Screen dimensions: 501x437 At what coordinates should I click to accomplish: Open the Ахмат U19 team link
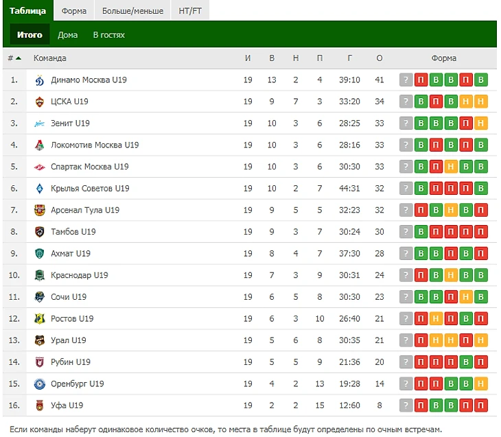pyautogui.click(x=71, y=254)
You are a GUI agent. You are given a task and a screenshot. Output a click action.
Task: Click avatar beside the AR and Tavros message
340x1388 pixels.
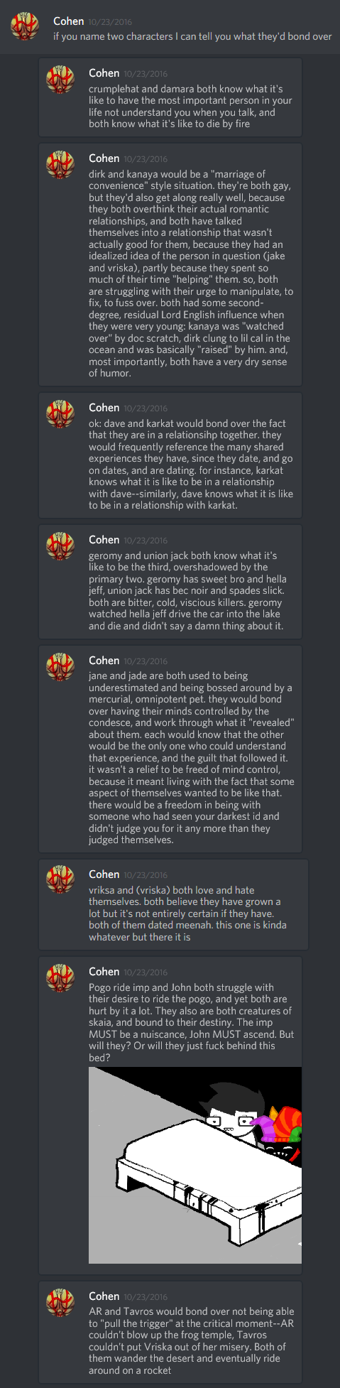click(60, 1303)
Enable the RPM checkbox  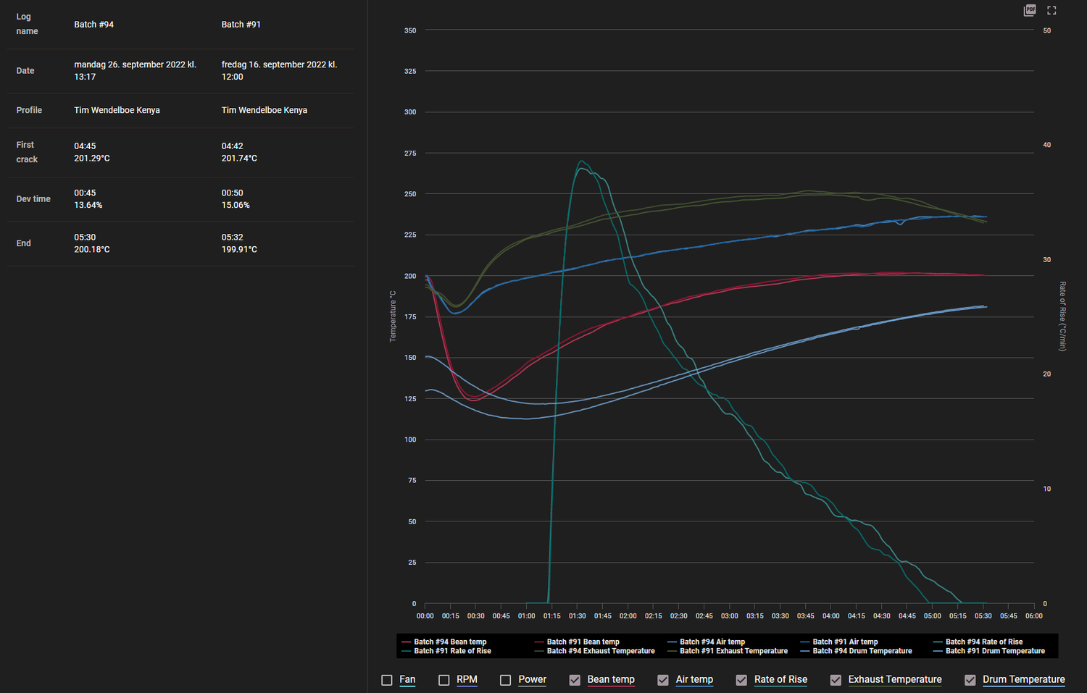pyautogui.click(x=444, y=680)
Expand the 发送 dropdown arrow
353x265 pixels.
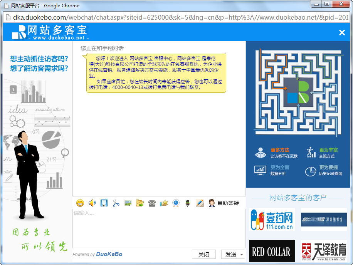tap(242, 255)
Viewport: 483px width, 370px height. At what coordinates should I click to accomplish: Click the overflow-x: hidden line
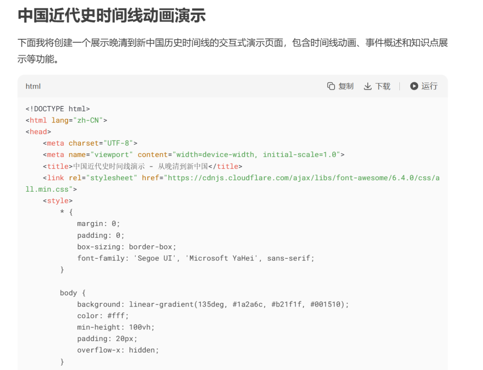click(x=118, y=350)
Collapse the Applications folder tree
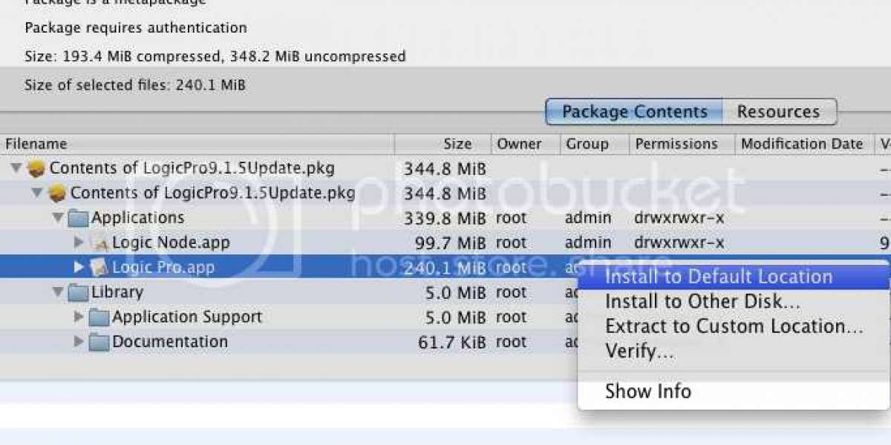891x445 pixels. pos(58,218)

==

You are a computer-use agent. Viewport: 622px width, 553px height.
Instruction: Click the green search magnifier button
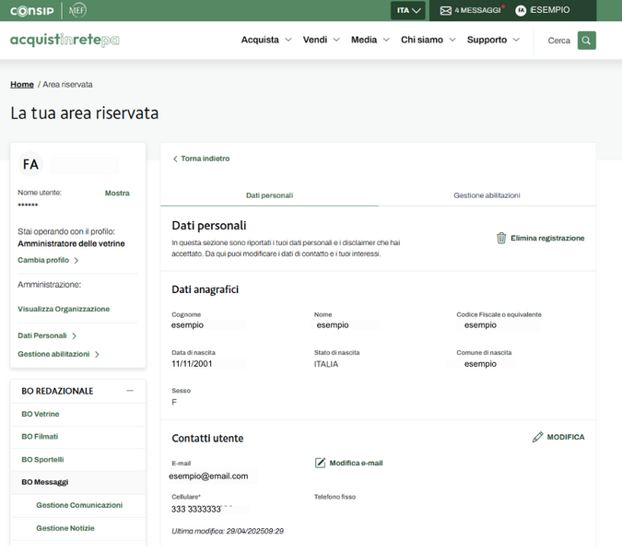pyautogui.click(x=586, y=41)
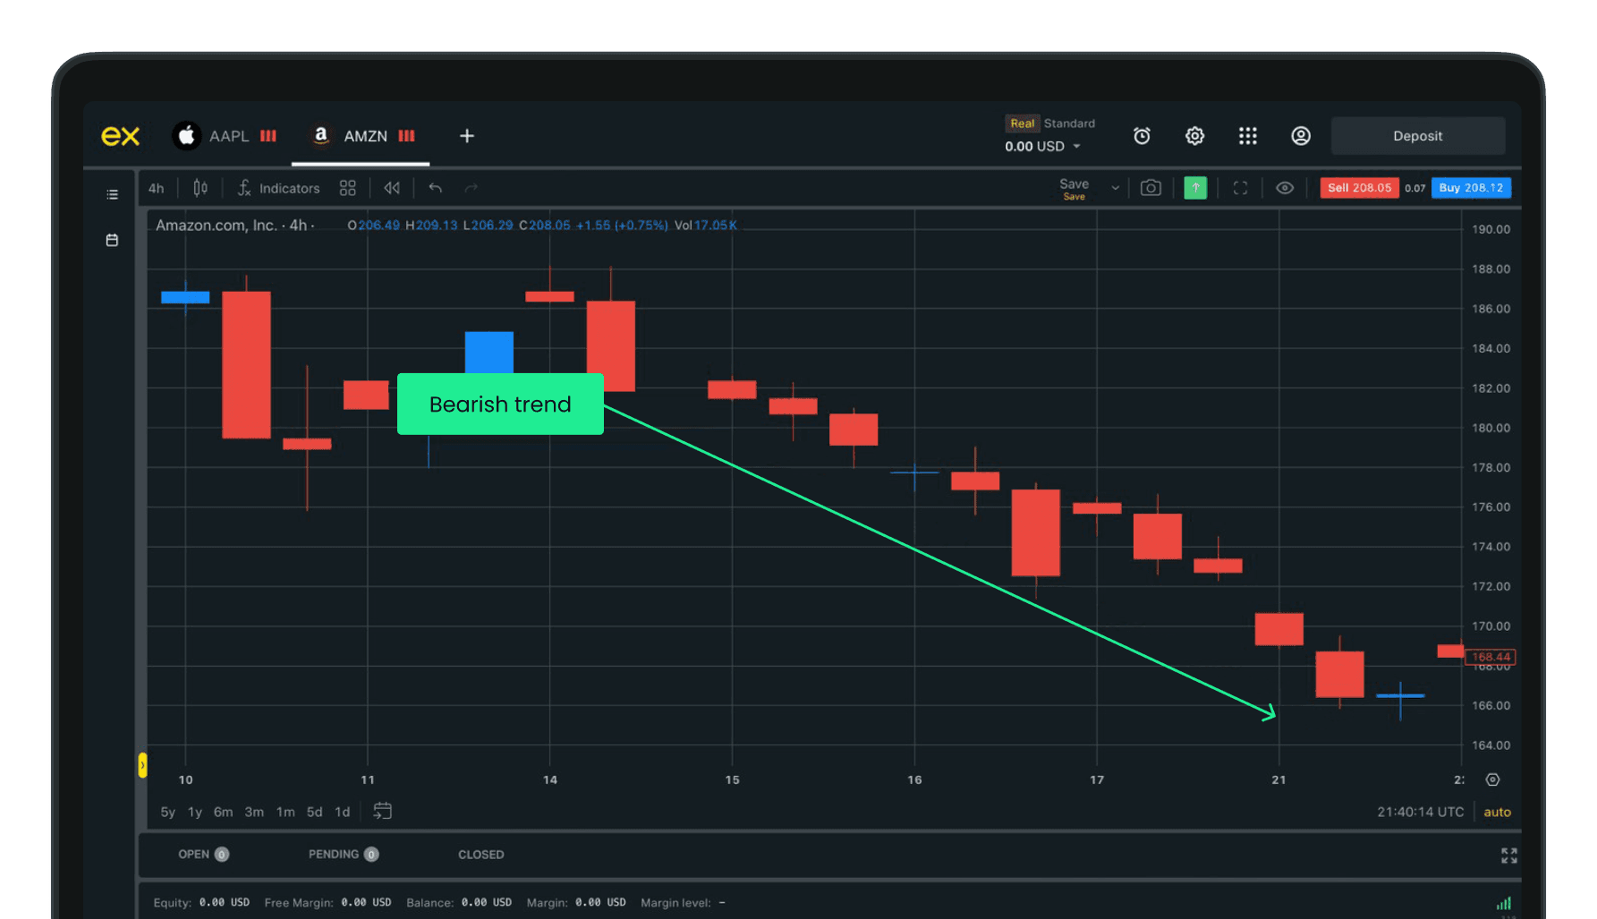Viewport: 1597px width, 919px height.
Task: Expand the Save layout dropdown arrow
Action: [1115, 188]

# Task goal
Each line above that includes "agent" counts once; state the total and nothing more.

# Solution for this exercise
2